The Mall School is an independent preparatory school for boys, in Twickenham, London. The school accommodates pupils in Reception at the age of 4, before leaving for senior schools at the age of 11.

Facilities
The school buildings consist of the main site accommodating pupils from Year 2 through to Year 6, and a separate "Pre-Prep" building, a few minutes' walk from the main site, accommodating pupils in Reception and Year 1.

The facilities at the main site include a 160-seat theatre, a science block and garden, art and music studios, an ICT suite, and library.  Interactive classroom whiteboards are provided throughout most of the school.  An indoor swimming pool and sports hall are on site;  use is also made of rugby and football pitches at St.James' Primary School, and cricket pitches and athletics facilities at Bushy Park.

School structure
In 2017 the school announced it was to phase out the sitting of the Common Entrance examination at age 13 (Year 8) and the two academic years leading up to them. All boys would select their future schools in Year 6 and, if required, sit 11+ entrance exams for them, and then leave at the age of 11. This change was made in order to follow the trend of senior schools preferring to admit the majority of their pupils at that age.  The first 11+ cohort left in the summer of 2019, and the last 13+ cohort in the summer of 2020.

▶ _Instruction 1_:
List every calendar year mentioned in the article on The Mall School.
▶ _Instruction 2_:
Extend the article on The Mall School with a paragraph that picks up after its last sentence.

▶ _Material_:
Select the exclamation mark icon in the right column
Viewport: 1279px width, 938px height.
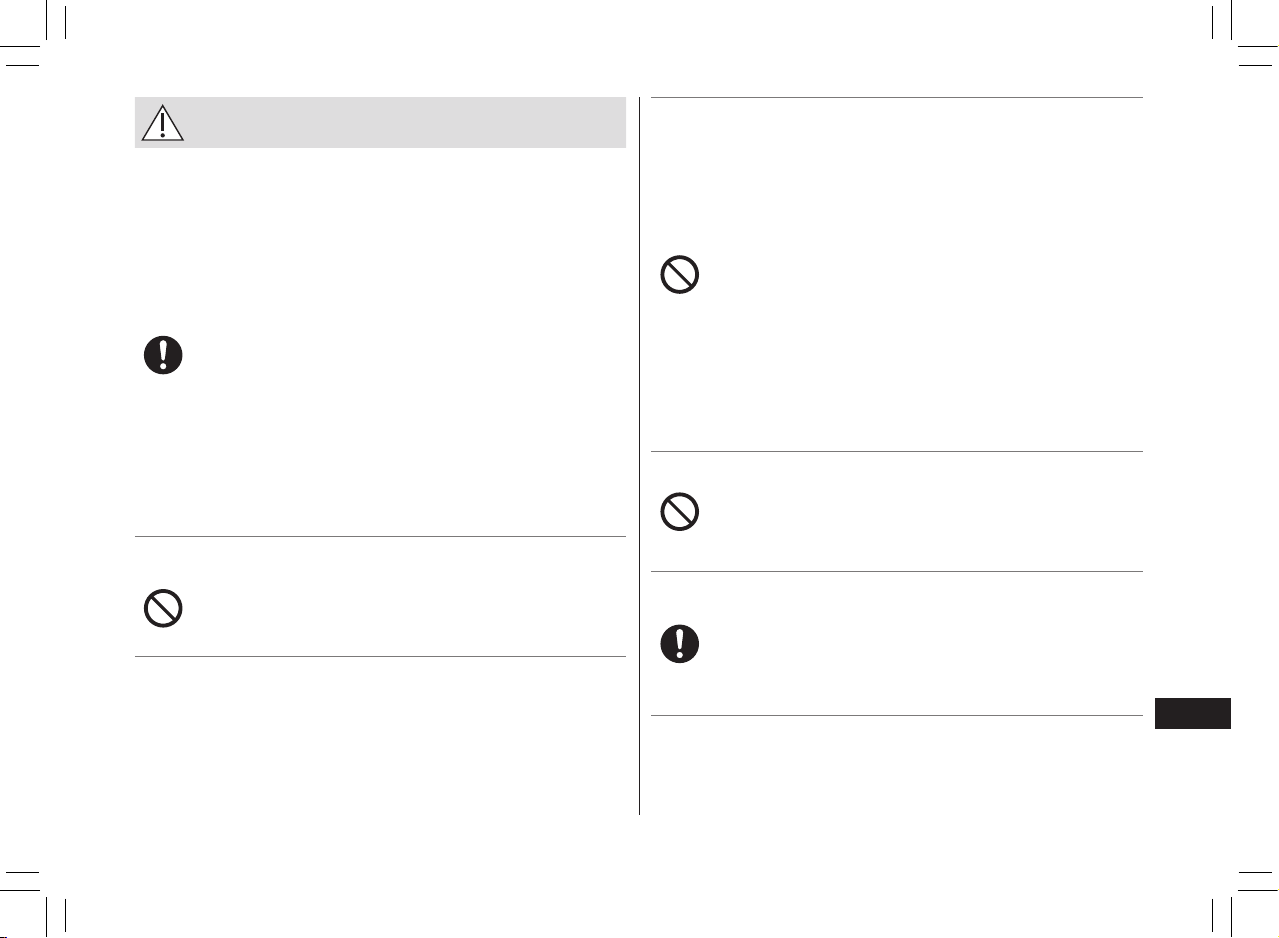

▶ _Response 1_:
2017, 2019, 2020

▶ _Response 2_:
Some pupils may go on to the leading London day schools, including St. Paul's School, Hampton School and King's College School. Others go to a wide range of single-sex and coeducational day schools including Kingston Grammar School, as well as state grammar schools including Tiffin.

Link with Chitsime School (Malawi) 
The Mall School has had a partnership with Chitsime School in Malawi since 2009.

It is the focus of many fundraising activities, and the boys are motivated to help the school in as many ways as practicable. In particular, in recent years pupils and staff at the Mall have raised thousands of pounds to provide brand new classrooms for Chitsime School.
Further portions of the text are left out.